Sendo pacífico o entendimento de que para aferir da (in) existência de um conflito de interesses se revela mister a análise do caso concreto, entendeu o legislador consagrar, desde logo, um universo de situações em que o dever de recusa do patrocínio se impõe, não porque em concreto e no imediato se verifique um conflito de interesses, mas porque, objetivamente, tais situações se apresentam como potenciadoras desse conflito.

Assim dispõe o artigo 99.º do EOA (que se transcreve):

Artigo 99.º

Conflito de Interesses

“1 - O advogado deve recusar o patrocínio de uma questão em que já tenha intervindo em qualquer outra qualidade ou seja conexa com outra em que represente, ou tenha representado a parte contrária.

2 - O advogado deve recusar o patrocínio contra quem, noutra causa pendente, seja por si patrocinado.

3 - O advogado não pode aconselhar, representar ou agir por conta de dois ou mais clientes, no mesmo assunto ou em assunto conexo, se existir conflito entre os interesses desses clientes.

4 - Se um conflito de interesses surgir entre dois ou mais clientes, bem como se ocorrer risco de violação do segredo profissional ou de diminuição da sua independência, o advogado deve cessar de agir por conta de todos os clientes, no âmbito desse conflito.

5 - O advogado deve abster-se de aceitar um novo cliente se tal puser em risco o cumprimento do dever de guardar sigilo profissional relativamente aos assuntos de um anterior cliente, ou se do conhecimento destes assuntos resultarem vantagens ilegítimas ou injustificadas para o novo cliente.

# Dados fornecidos
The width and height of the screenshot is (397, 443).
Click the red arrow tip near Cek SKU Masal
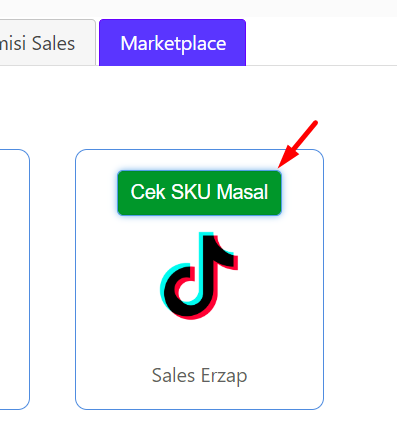click(x=280, y=166)
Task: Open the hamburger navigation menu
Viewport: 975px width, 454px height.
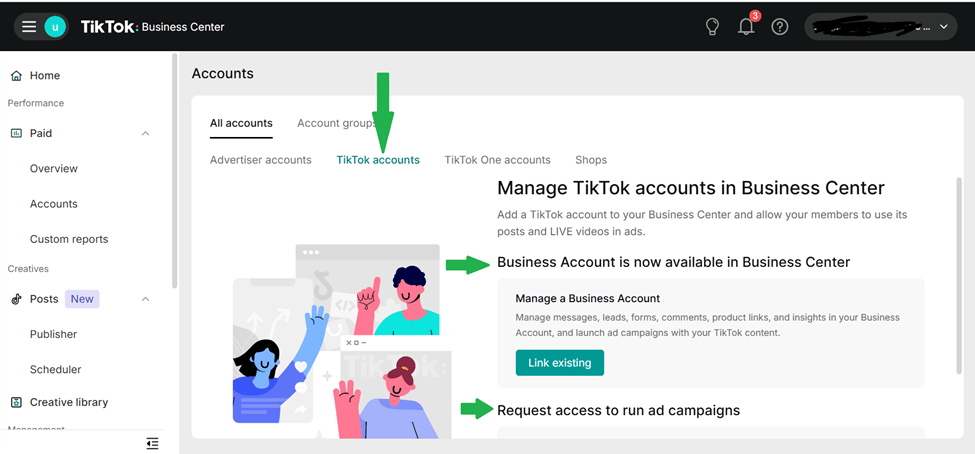Action: pos(29,27)
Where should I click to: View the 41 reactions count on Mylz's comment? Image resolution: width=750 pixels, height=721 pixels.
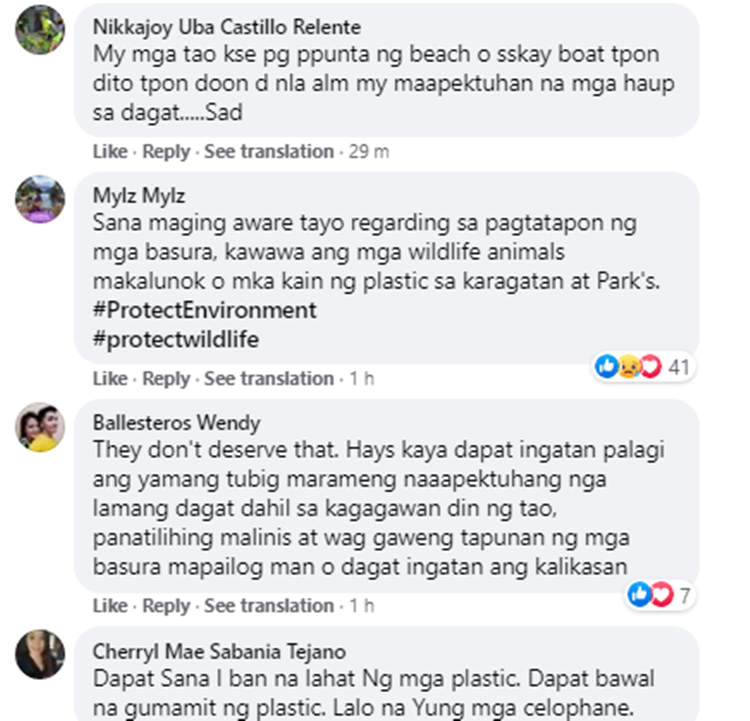coord(679,367)
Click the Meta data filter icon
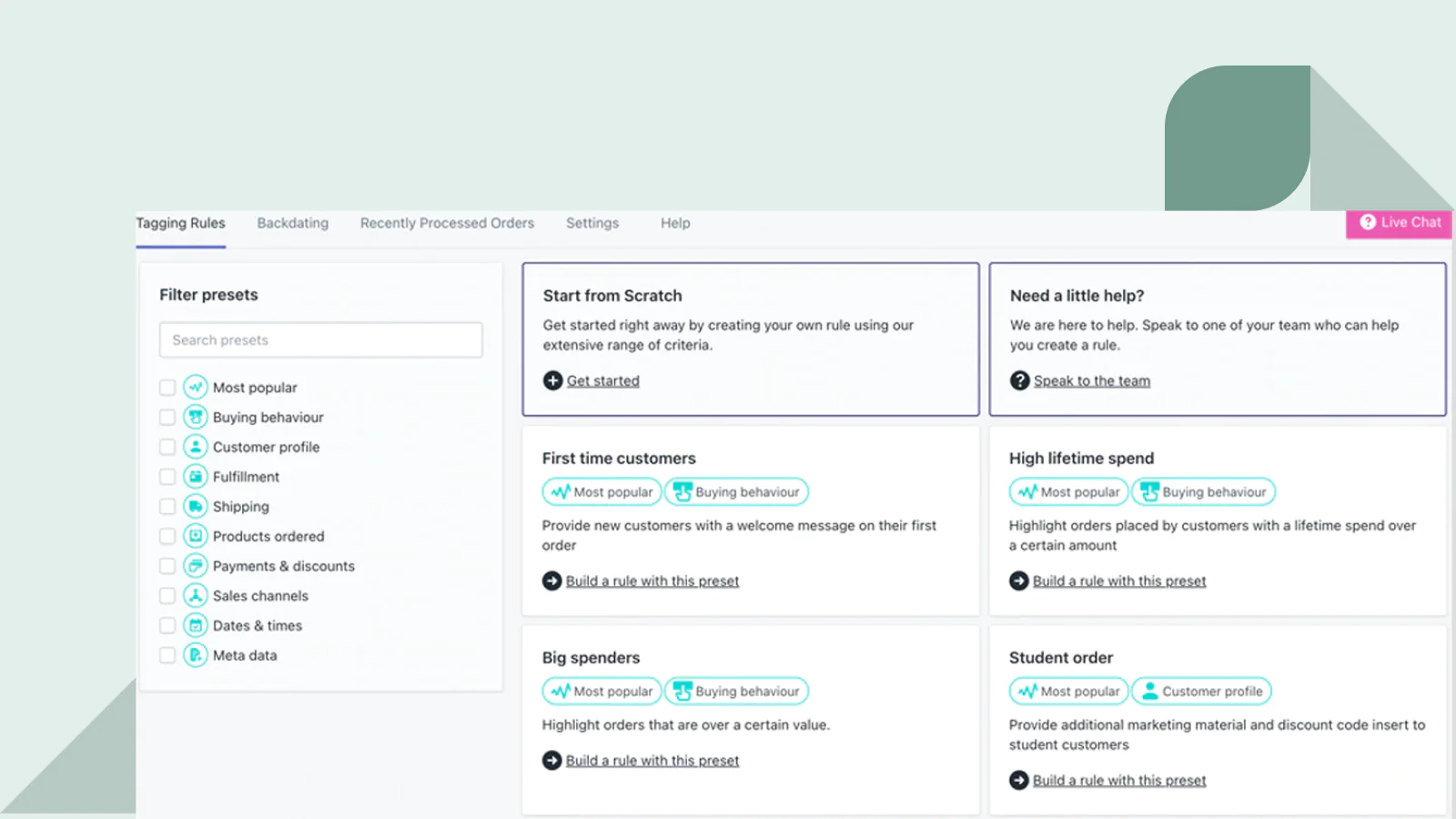The width and height of the screenshot is (1456, 819). [x=196, y=655]
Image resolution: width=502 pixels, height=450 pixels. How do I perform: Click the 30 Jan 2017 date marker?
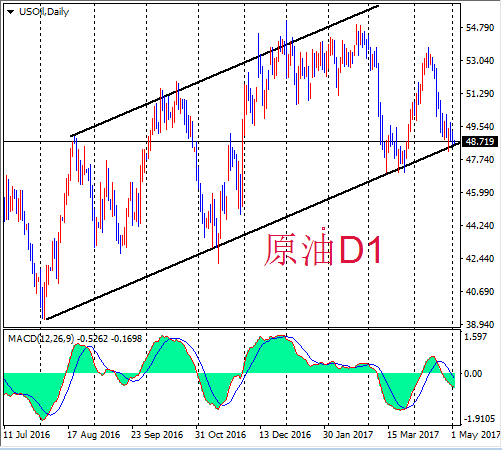click(348, 435)
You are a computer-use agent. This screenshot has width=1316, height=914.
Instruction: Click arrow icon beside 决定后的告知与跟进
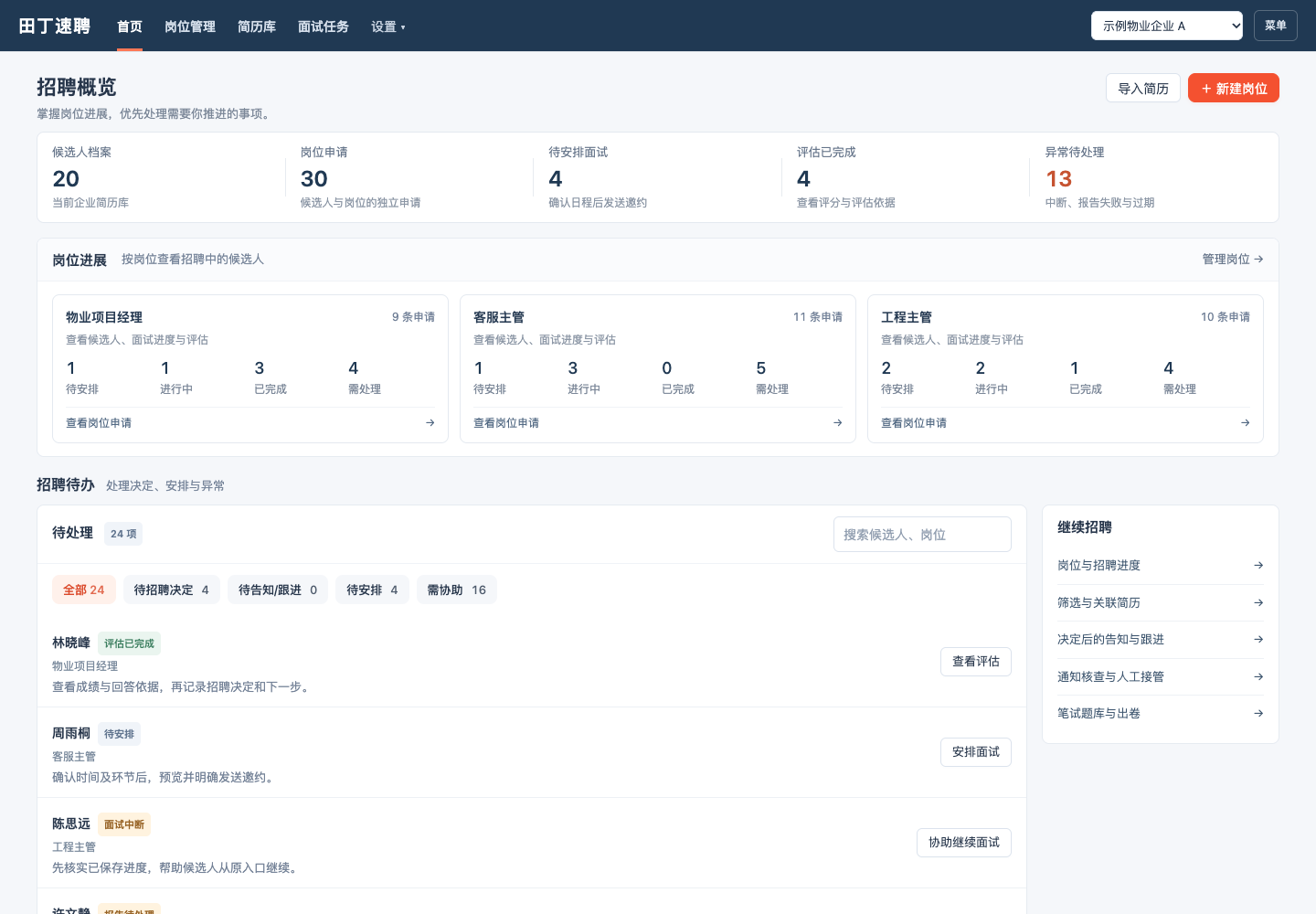tap(1258, 640)
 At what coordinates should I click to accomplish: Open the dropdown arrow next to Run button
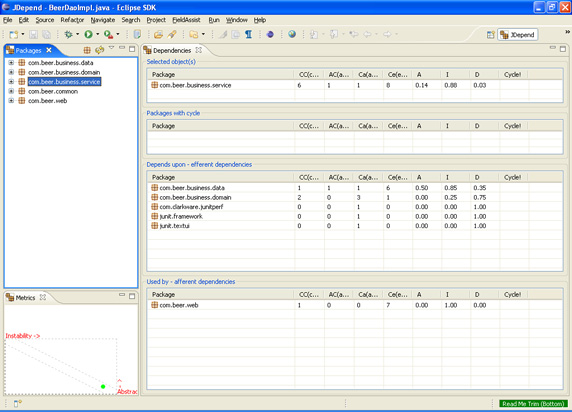(x=97, y=34)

# Ações a realizar
(1) Segundo o texto sobre o conflito de interesses, o que deve fazer o advogado se surgir um conflito de interesses entre dois ou mais clientes?
(2) Prossiga o texto sobre o conflito de interesses, escrevendo a parte que vem a seguir ao último número do artigo transcrito.

# Respostas do exercício
(1) Deve cessar de agir por conta de todos os clientes, no âmbito desse conflito.

(2)
6 - Sempre que o advogado exerça a sua atividade em associação, sob a forma de sociedade ou não, o disposto nos números anteriores aplica-se quer à associação quer a cada um dos seus membros.”

 

À luz das enunciadas previsões normativas contidas sob os números 1 e 2 do invocado artigo 99º temos que o advogado deve recusar o patrocínio:

- De questão em que já tenha intervindo em qualquer outra qualidade;

- De questão conexa com outra em que represente ou tenha representado a parte contrária;

- De questão contra quem, noutra causa pendente, seja por si patrocinado.

Resulta, ainda, do inciso que compõe o nº 3 do citado artigo que o Advogado não pode aconselhar, representar ou agir por conta de dois ou mais clientes, no mesmo assunto ou em assunto conexo, se existir conflito entre os interesses desses clientes.

Por outro lado, dispõe a norma vertida sob o nº 4 que se um conflito de interesses surgir entre dois ou mais clientes, ou se ocorrer risco de violação do segredo profissional ou diminuição da sua independência, o advogado deve cessar de agir por conta de todos os clientes, no âmbito desse conflito; e sob a que compõe  o n.º 5, que o advogado deve abster-se de aceitar um novo cliente se tal puser em risco o cumprimento do dever de guardar sigilo profissional relativamente aos assuntos de um anterior cliente.

Da concatenação de tais normas resulta, inequivocamente, que se uma tal disciplina visa, em primeira linha, defender a comunidade em geral e os clientes em particular de eventuais actuações ilícitas de advogados menos escrupulosos- conluiados, ou não, com outros clientes-,  não pode deixar de considerar-se que a mesma tem, igualmente, por finalidade, a defesa do advogado, desta feita do labéu da suspeita de uma actuação tendente à prossecução de qualquer outro fim que não a defesa intransigente dos direitos e interesses do seu cliente.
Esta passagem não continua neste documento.